What you need to do:
Continue the passage reviewing the comedy sketches with Gavin and the Chicken Lady, starting right after its final sentence.

Again, the humor lies in the presentation; McCulloch ascends to the heights of melodramatic ecstasy only to have his emotional investment toppled by canine gastro-intestinal indelicacy. Less successful is McCulloch’s “People” series of three poems detailing the lives of three young people. He tries too hard with his cloying, poetic posturing, emphasizing his ironic inflections to underscore the sad humor of these characters. And like all bad poetry, each of these recitations ends with a modified version of its opening line. These vignettes tell too much; humor relies upon gaps.
The virtue of brevity in these skits is aided by the use of returning established characters such as the young Gavin (McCulloch), the boy who endlessly drones on about nothing in particular and seems to derive a great deal of satisfaction out of subjecting unwitting auditors to his endless soliloquies. When we see Gavin open the door to a couple of proselytizing Mormons, we don’t need any further set up; we know how this is going to go. The pleasure derives from watching it get there.
Mark McKinney reprises the role of the Chicken Lady for a sketch that finds her returning to her childhood home, becoming overcome by flashbacks of her childhood, and generally torturing the current occupants. Being driven away, she drives to the next farmhouse and decides that this is truly her birthplace. The fact that this piece is beautifully rendered only heightens the severity of the discomfort Chicken Lady creates. Gavin, Fiore (Thompson) and Bruno (Dave Foley), Buddy, even the Chicken Lady — they are not so much characters, as they are types. Paradoxically, it is that predictable one-dimensionality that makes them more believably real. There is no forced character development; people often simply are who they are while the situations continually change.

Recorded information:
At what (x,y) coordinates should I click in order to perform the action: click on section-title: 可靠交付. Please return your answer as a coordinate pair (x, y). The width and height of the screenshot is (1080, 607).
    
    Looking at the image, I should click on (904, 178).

Your response:
A perfect demonstration of the effectiveness of the fore-pleasure within comedy can be found in comparing the skit “Third Time Lucky” from the television show with the same skit performed live (included as an extra on this set). Whereas the live version excessively relies on expletives in order to convey the violence of the McCulloch character (who comes to a pizza shop to avenge an insult supposedly made to his pregnant common-law wife to be), the television version pares down the cursing so that the pizza boy’s whispered “Oh dear Lord” creates maximum effect — transmuting this seemingly minor detail into a truly funny moment. Also by replacing the comparatively imposing McKinney with the frail McDonald as the pizza boy heightens the impact of the boy’s unwitting moment of violence (he deflects McCulloch’s attack by merely lifting a pizza tray). The basic scenario is the same, but the elements of structure are so finely tuned in the television version that it feels like an entirely different skit.
One of the problems with Freud’s “joke book” is that much of the material he analyses simply is not that funny. Jokes do not always translate well and many do not resist the ravages of time. More importantly, many simply were not very well crafted. Freud often had to work rather hard to find jokes worthy of his rigorous analyses. It is rather too bad that he did not have the Kids in the Hall at his disposal.